:: TASK ::
In your reply, repeat the full listing exactly and leave each picture out.

:: INFORMATION ::
====
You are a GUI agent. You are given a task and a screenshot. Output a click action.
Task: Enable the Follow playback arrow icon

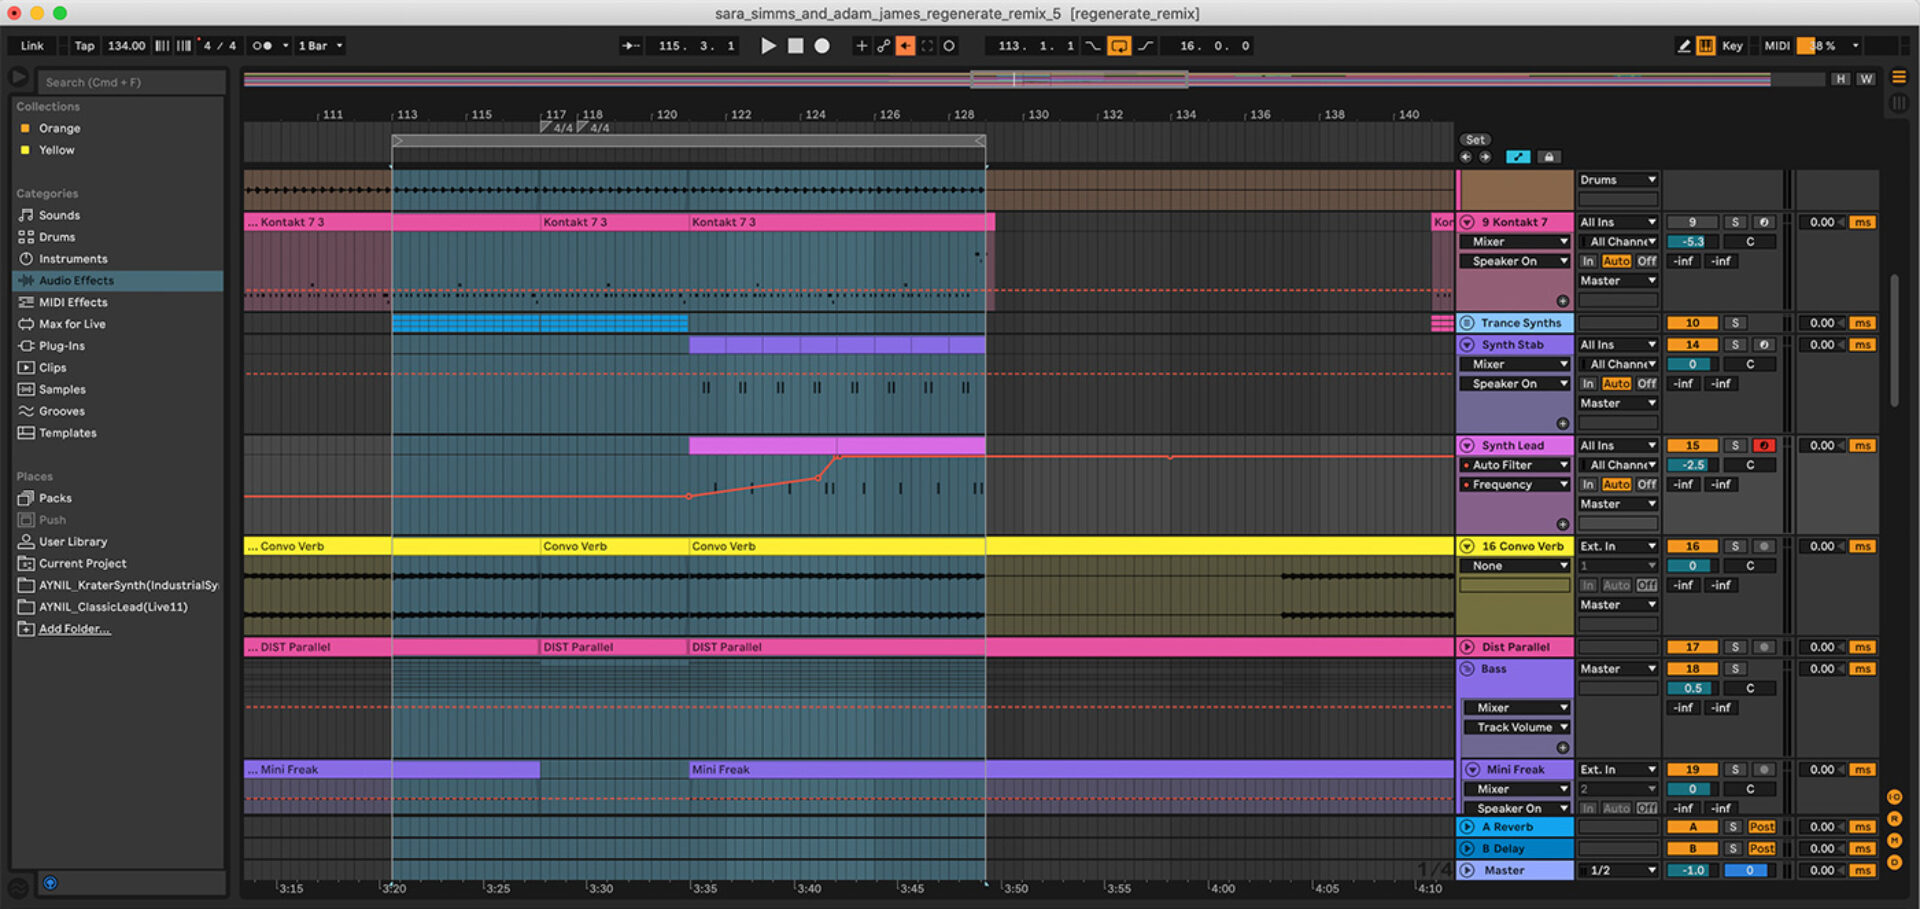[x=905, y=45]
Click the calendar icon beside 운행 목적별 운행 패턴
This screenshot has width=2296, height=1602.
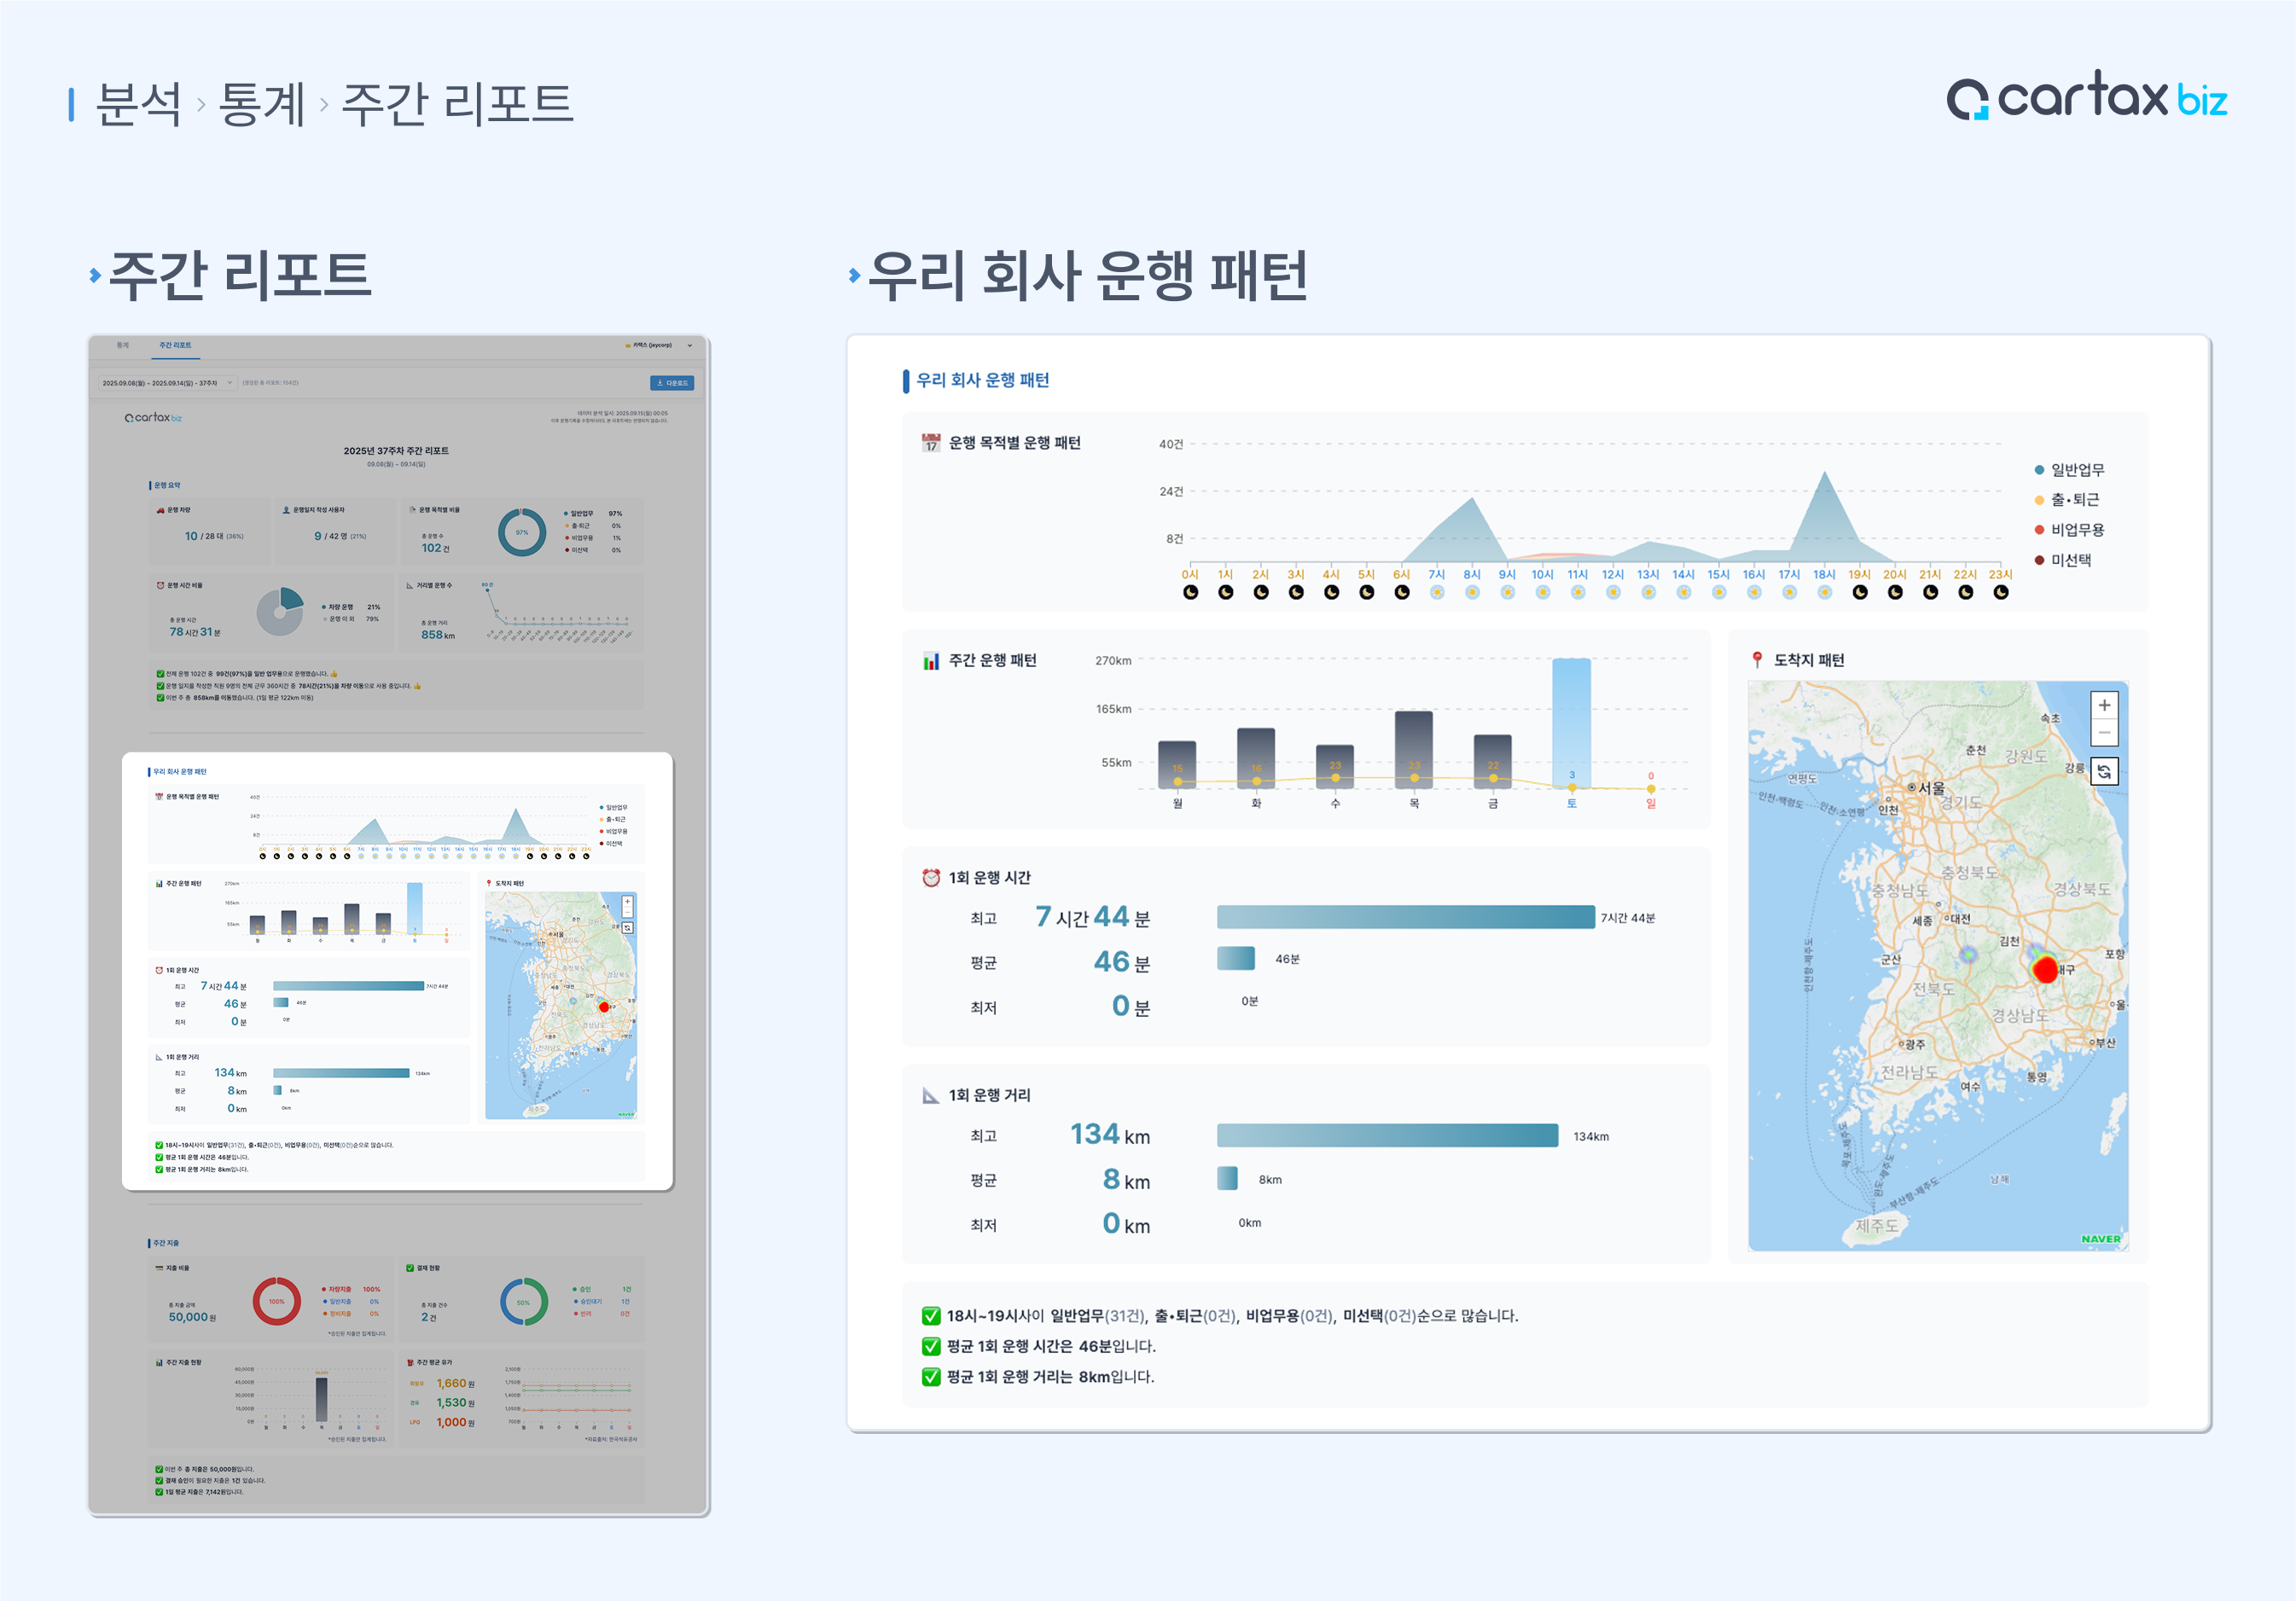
====
:: ANSWER BOX ::
You are a GUI agent. You are given a task and a screenshot. Output a click action.
Task: Enable the Follow playback arrow icon

[x=905, y=45]
Click the calendar icon beside 운행 목적별 운행 패턴
This screenshot has width=2296, height=1602.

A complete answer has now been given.